═════ 表示データ

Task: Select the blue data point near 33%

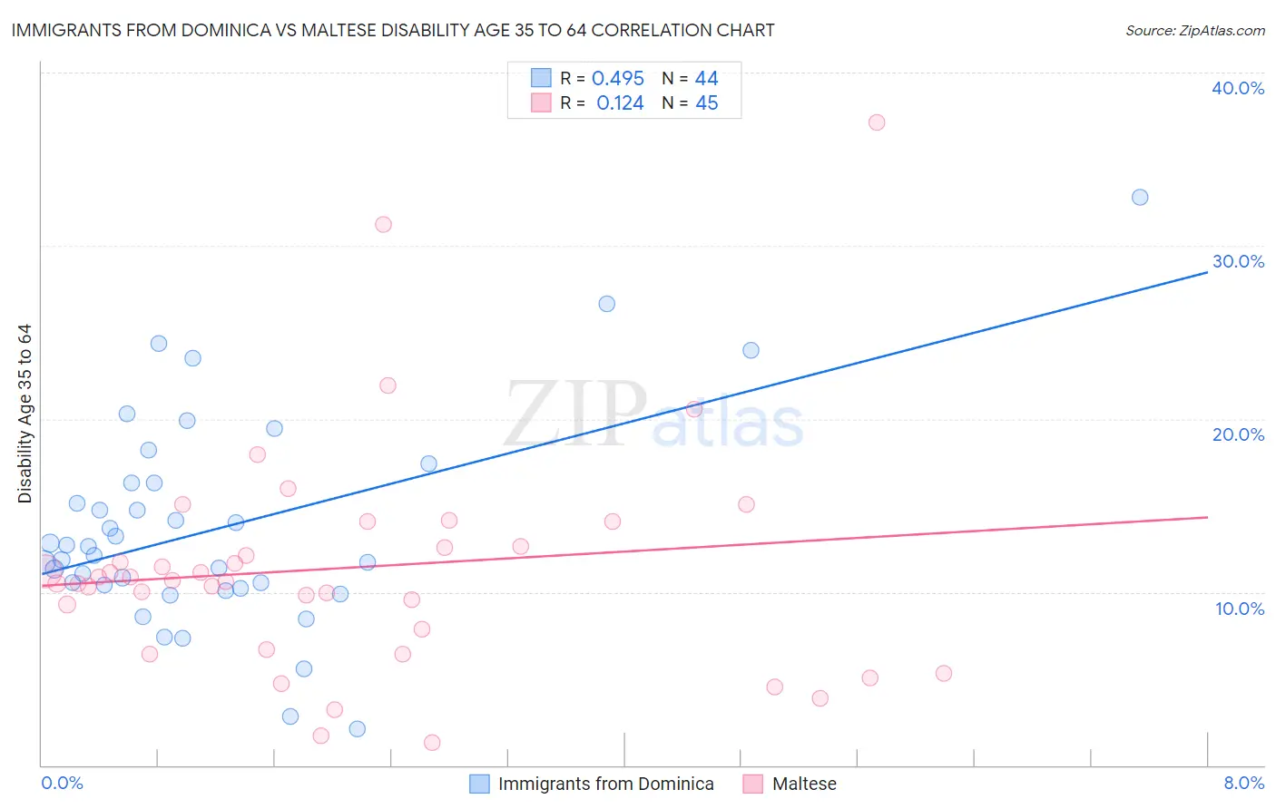Action: click(x=1140, y=198)
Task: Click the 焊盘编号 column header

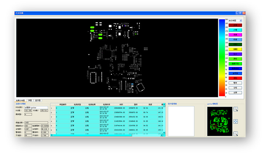Action: 63,104
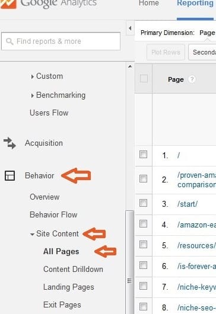This screenshot has width=216, height=314.
Task: Click the Plot Rows button
Action: (x=166, y=52)
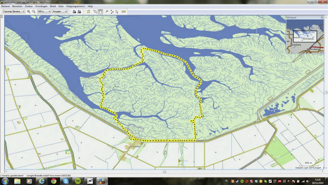Select the waypoint flag tool

[107, 11]
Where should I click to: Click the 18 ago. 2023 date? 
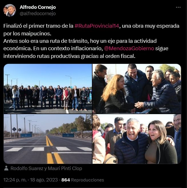click(x=44, y=180)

══════════

◆ 作業
上のデータの各行を、画像だけを除いて一字も変えずに書き写してください。

◆ 解答
Task: Select the blue data point near 33%

Action: click(x=1140, y=198)
Task: Click the 焊盘编号 column header

Action: 63,104
This screenshot has width=216, height=314.
Task: Click the Plot Rows button
Action: (x=166, y=52)
Select the waypoint flag tool

[107, 11]
Where should I click to: Click the 18 ago. 2023 date? 
click(x=44, y=180)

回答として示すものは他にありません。